Word of advice … with a few exceptions, there is absolutely no need for most organizations to implement backup MX’s. In fact, if they are not setup and managed very carefully, they can cause significant harm to an organization.
In the past week I’ve had two people on my mailing lists get their subscriptions suspended because their companies backup MX’s were not configured properly.
For those who don’t know, a “Backup MX” is a mail server that can accept mail delivery if the primary mail server is not available. A domain’s DNS records have “MX” records that list the mail servers in order of priority. Sending mail servers will try to connect to the first receiving mail server on the MX list, if that connection fails, it will try the next, etc.
Why are they not needed and, more importantly, why can they cause harm?
Most sending mail server will try to deliver mail for a few days (generally around 5). Even if your mail server is down for a whole weekend, the sending server will continue delivery attempts.
Unless your organization is expecting a massive amount of email (and I’m talking about thousands of mail deliveries per second, the kind a major national ISP might get), most mail servers are more than capable of handling the load … and the extra work involved in maintaining the additional servers probably isn’t worth it.
If not configured properly, mail delivered to the backup MX might not be accepted … thus causing non-delivery errors.
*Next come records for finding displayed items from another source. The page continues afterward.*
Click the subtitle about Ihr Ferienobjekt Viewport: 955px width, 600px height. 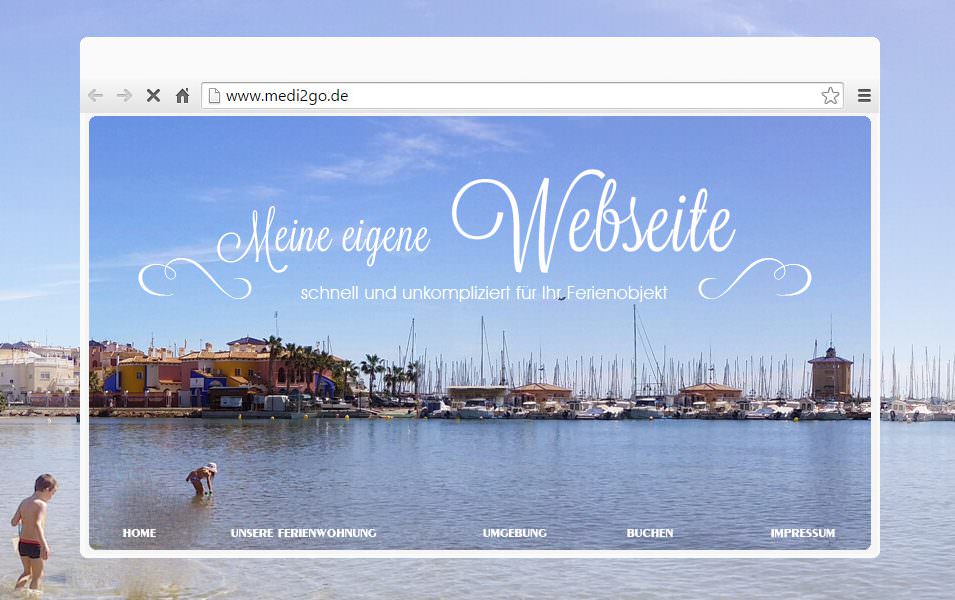point(484,293)
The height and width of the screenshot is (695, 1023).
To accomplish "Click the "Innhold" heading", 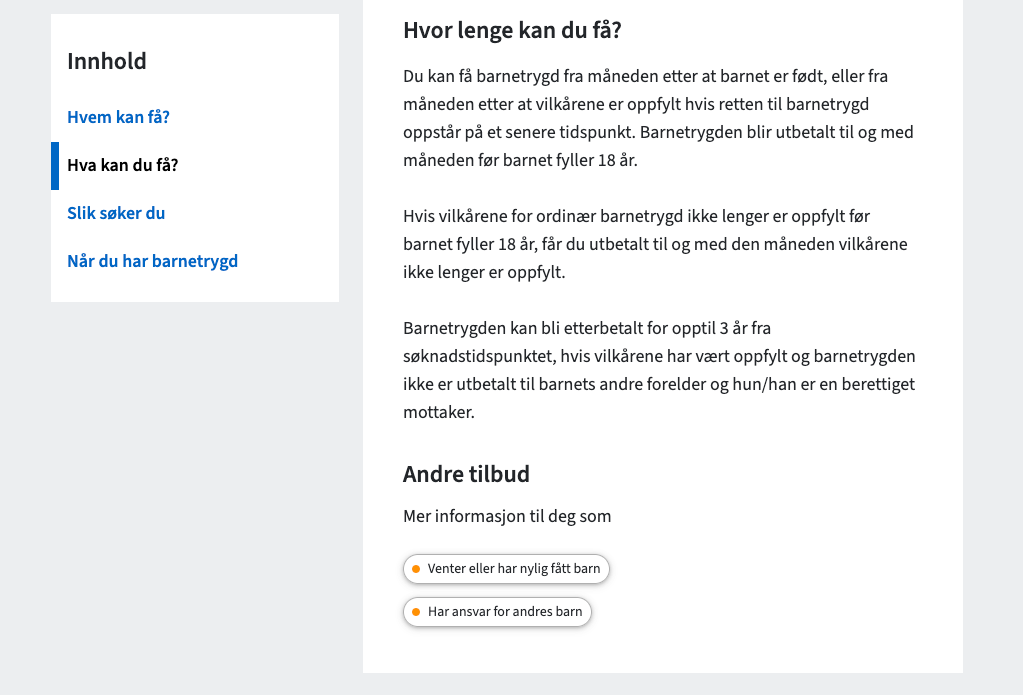I will (105, 61).
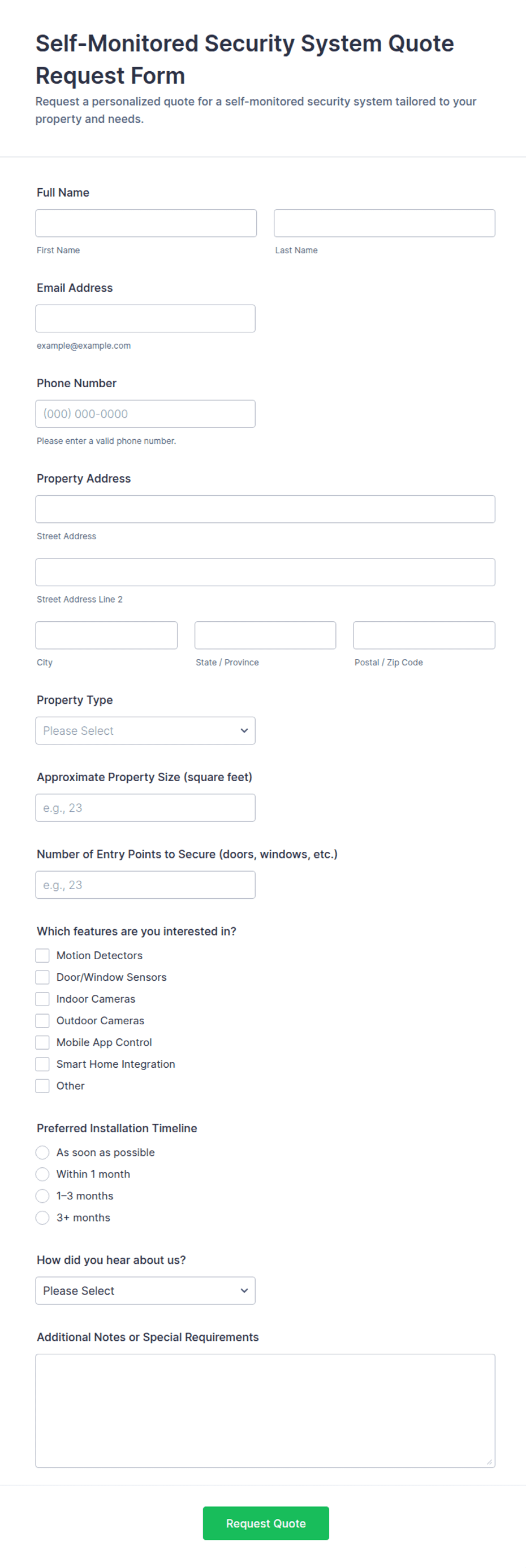Tick the Door/Window Sensors checkbox

[x=42, y=977]
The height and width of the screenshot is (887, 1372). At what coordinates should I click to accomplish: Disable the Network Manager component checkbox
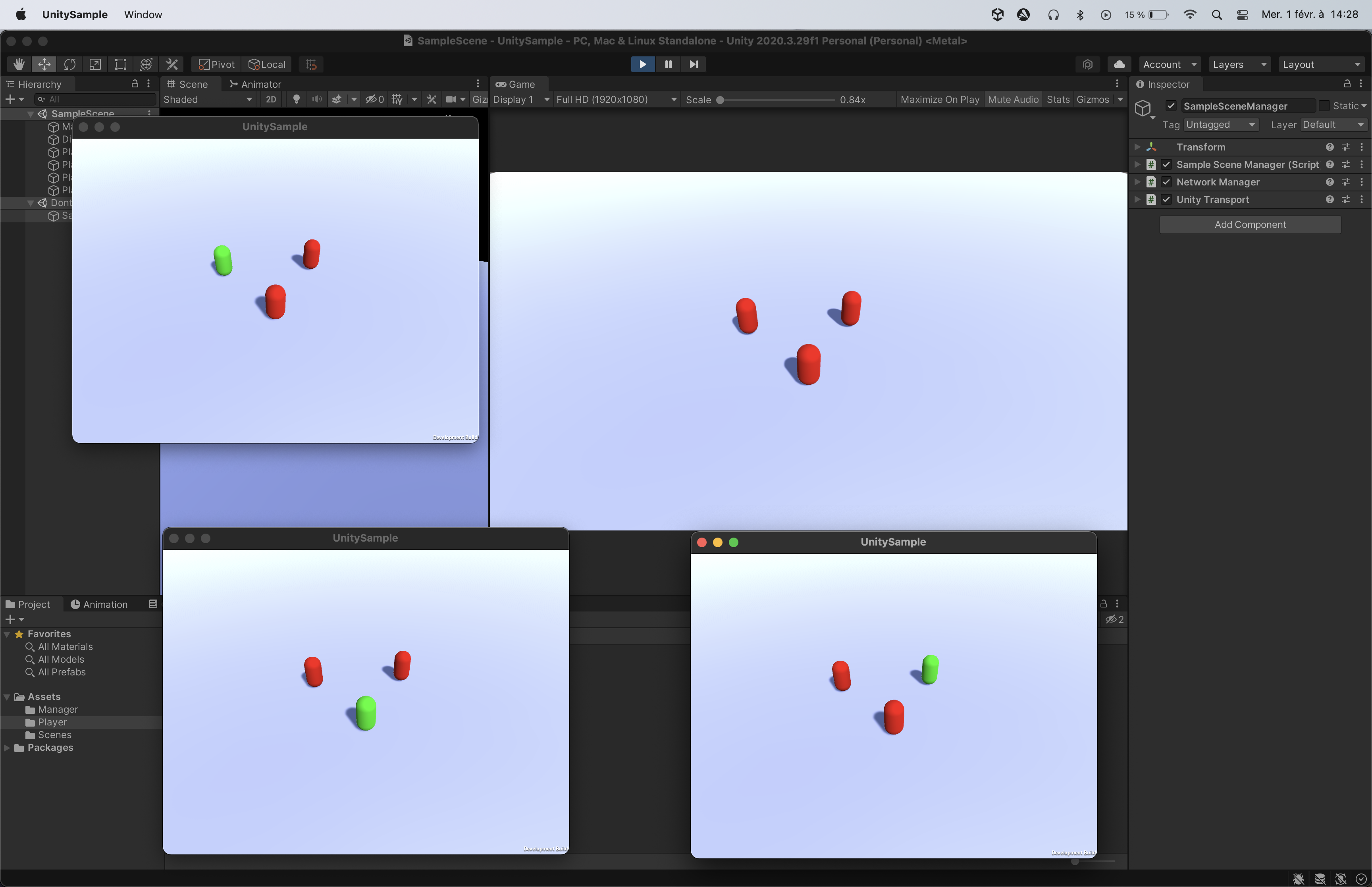(1166, 182)
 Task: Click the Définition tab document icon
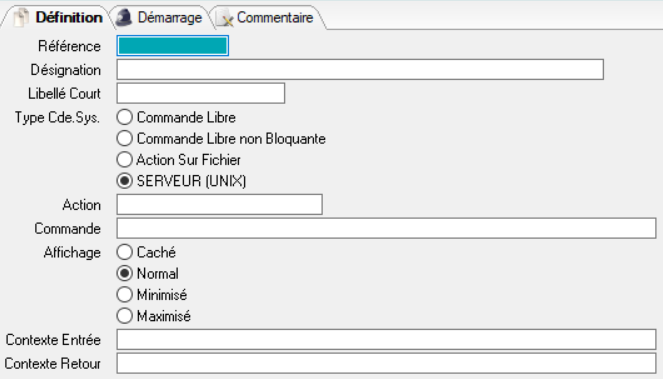point(20,18)
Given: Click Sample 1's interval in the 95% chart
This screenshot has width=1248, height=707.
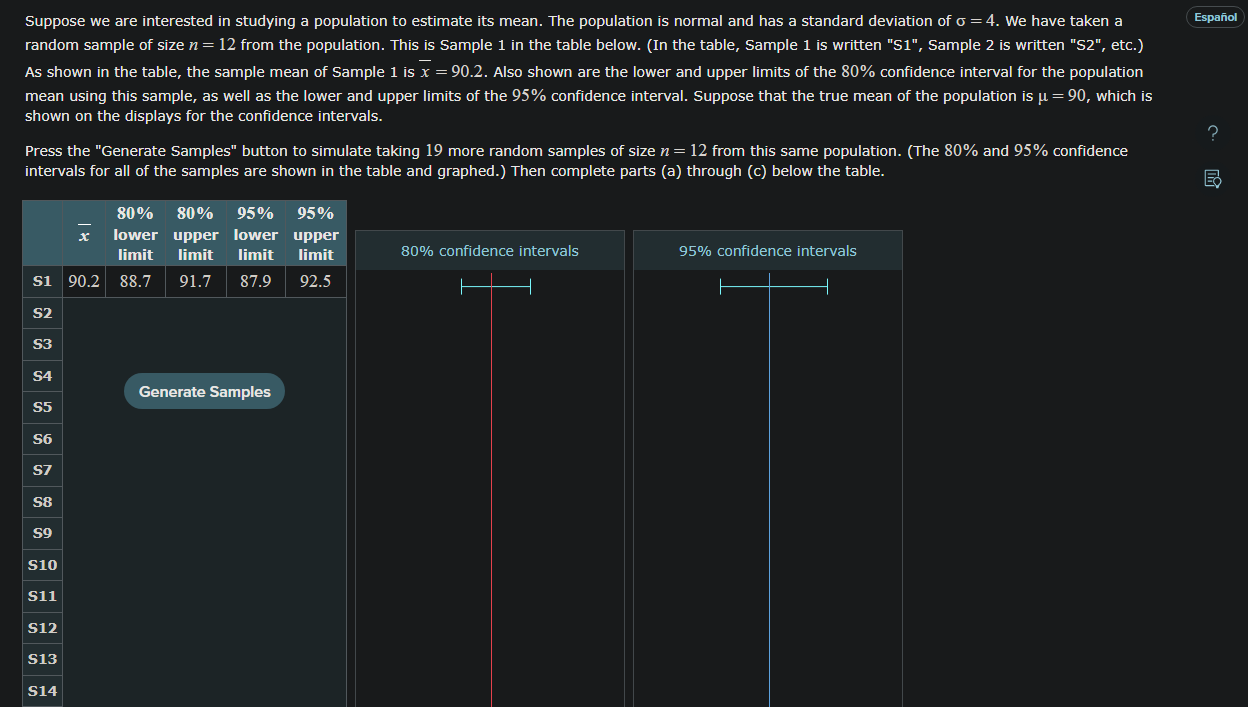Looking at the screenshot, I should click(773, 287).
This is what happened to the subscribers to my lists. Their primary MX was accepting mail, but the backup MX wasn’t. The rejection messages were being processed by the list software and their subscriptions were suspended
Backup MX’s are often not as spam & virus resistant as primary MX’s. For this reason, spammers and virus writers often target backup MX’s instead of primary MX’s.
In the end … backup MX’s do have their uses … but only if implemented where absolutely needed and managed very carefully.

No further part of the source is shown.